# What to do
Using the line with "Task: Click the" as your starting point, transcribe it and each line beneath it word for word until the records run out, without pictures.

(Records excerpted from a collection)
■ ■ ■ ■

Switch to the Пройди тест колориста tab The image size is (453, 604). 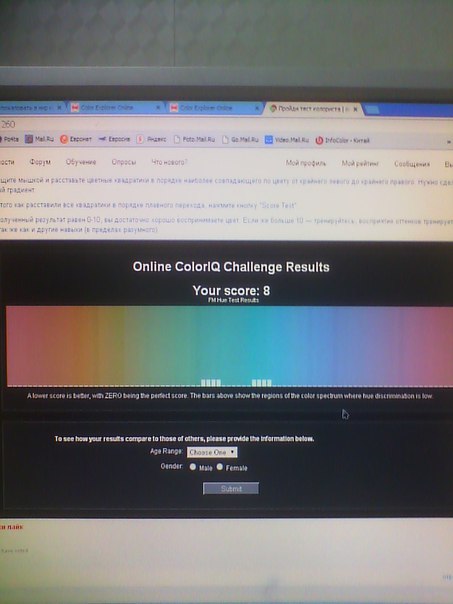point(313,109)
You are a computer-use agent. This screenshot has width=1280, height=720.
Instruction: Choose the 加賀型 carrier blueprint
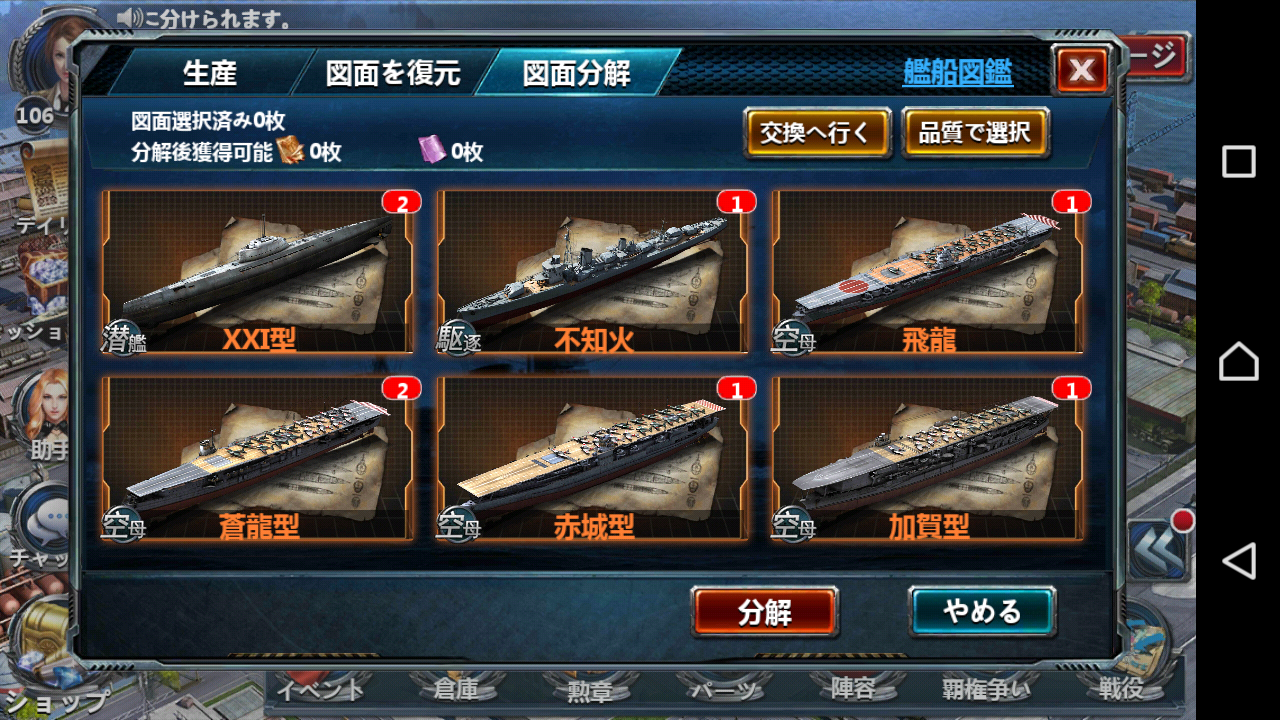(928, 459)
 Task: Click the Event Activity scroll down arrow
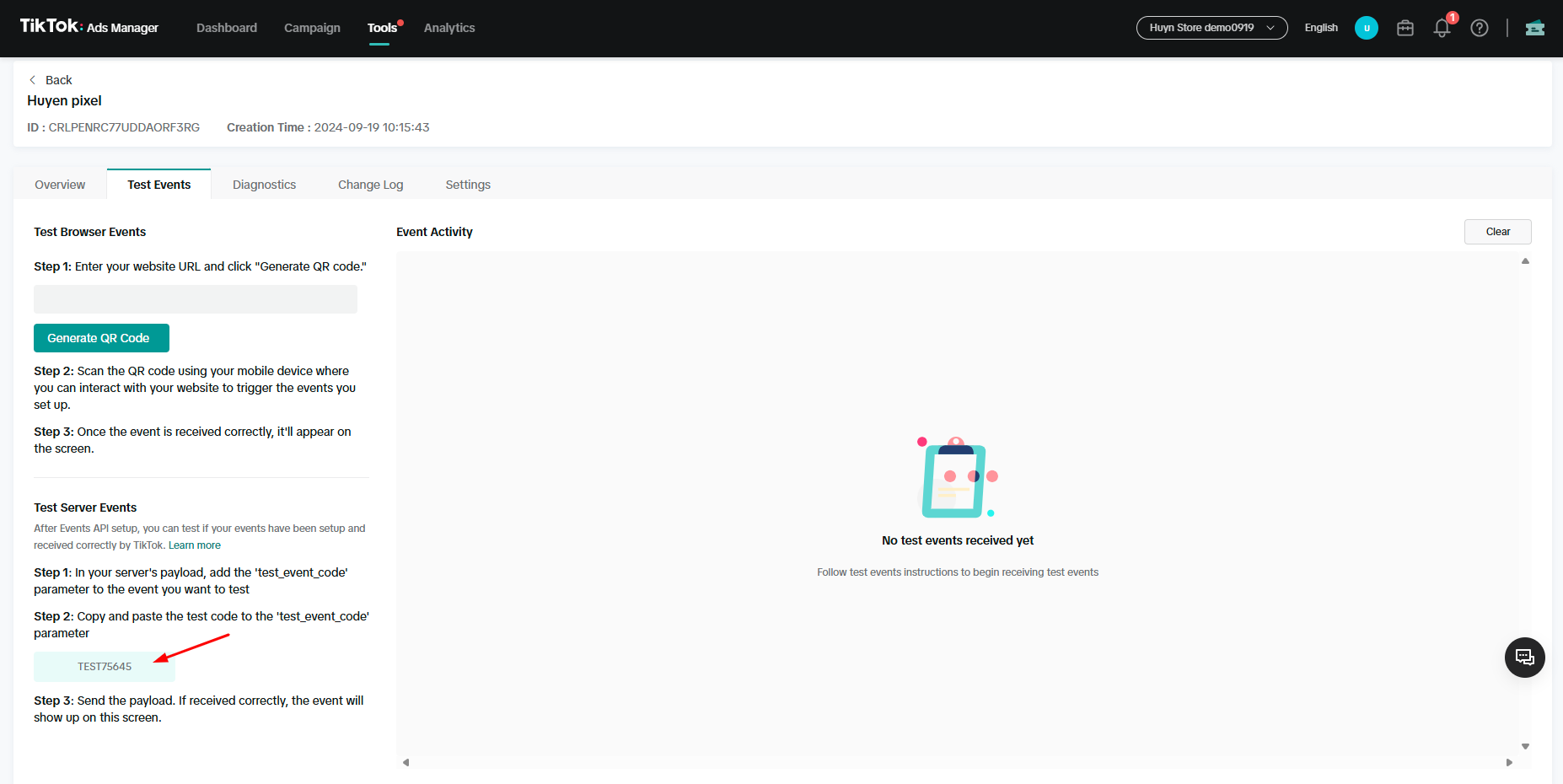point(1525,746)
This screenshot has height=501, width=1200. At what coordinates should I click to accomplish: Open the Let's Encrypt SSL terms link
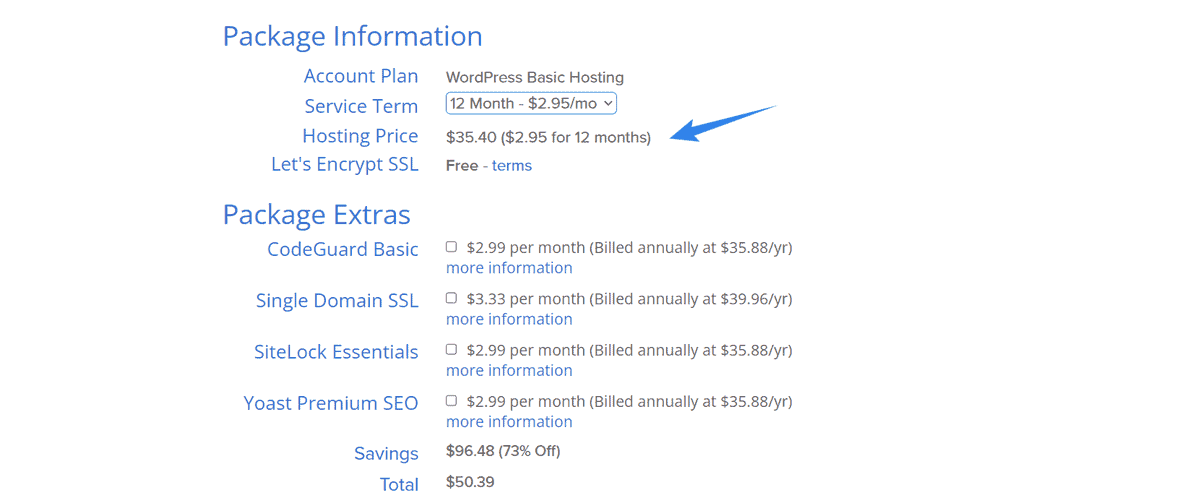[x=512, y=166]
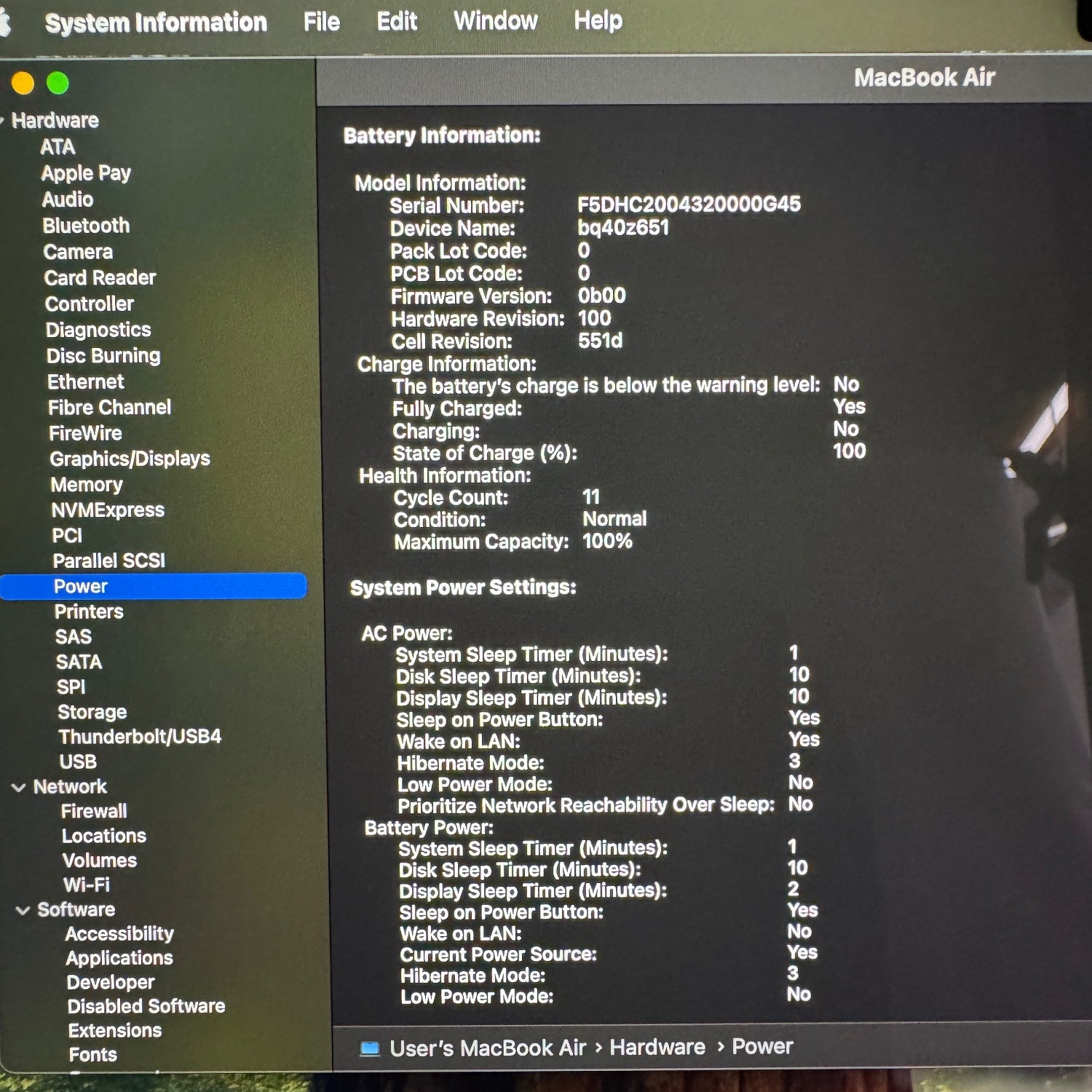Collapse the Network section chevron

19,788
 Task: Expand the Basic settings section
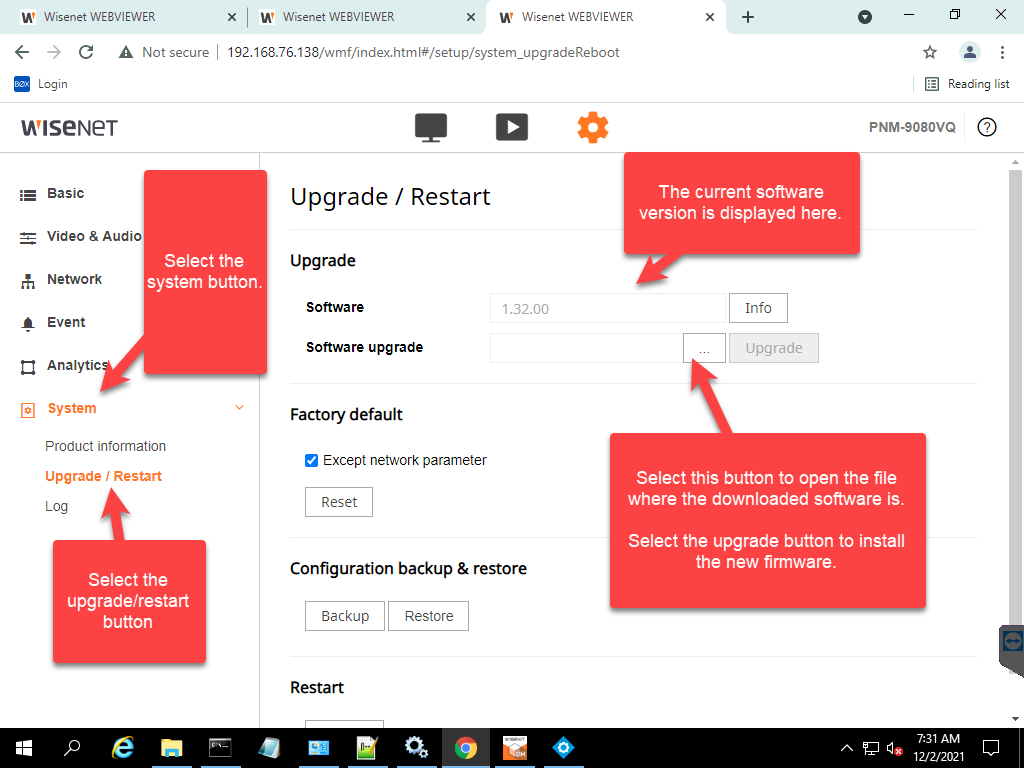pyautogui.click(x=65, y=193)
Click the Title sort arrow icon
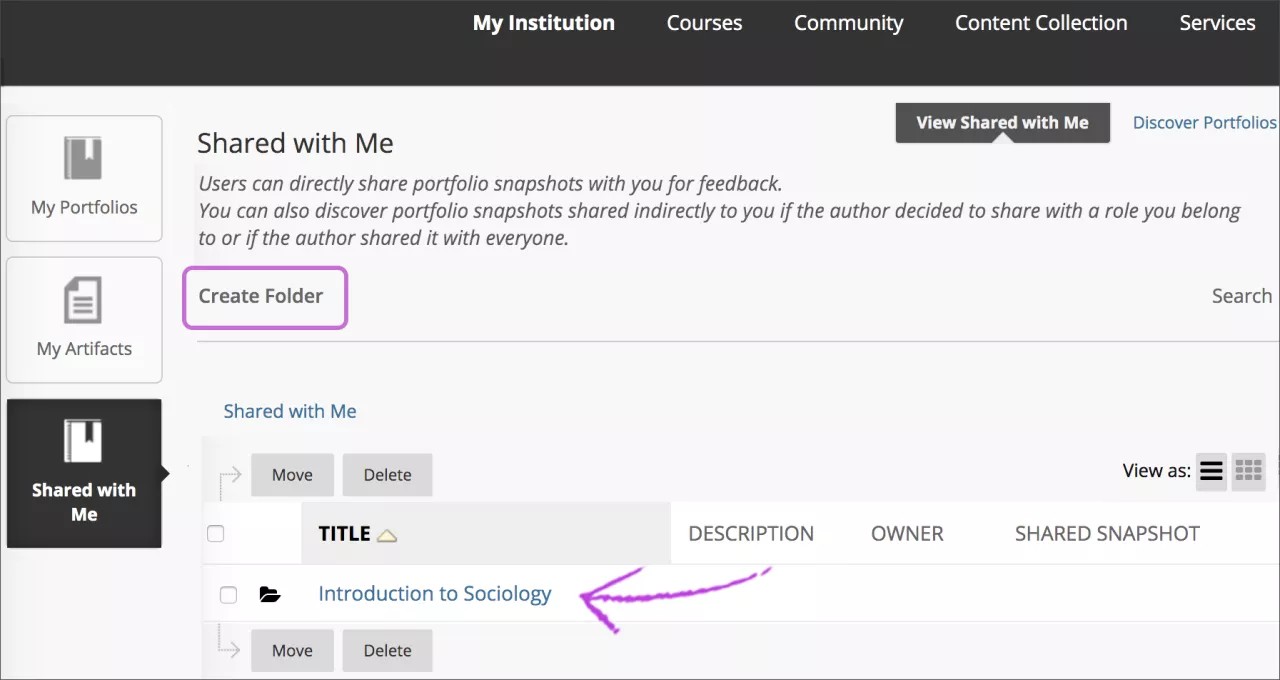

■ ■ ■ ■

# Written solution
 Task: Click the Event Activity scroll down arrow
point(1525,746)
This screenshot has height=501, width=1200. At what coordinates should I click to accomplish: Open the Let's Encrypt SSL terms link
[x=512, y=166]
Collapse the Network section chevron

19,788
 Task: Expand the Basic settings section
pyautogui.click(x=65, y=193)
Click the Title sort arrow icon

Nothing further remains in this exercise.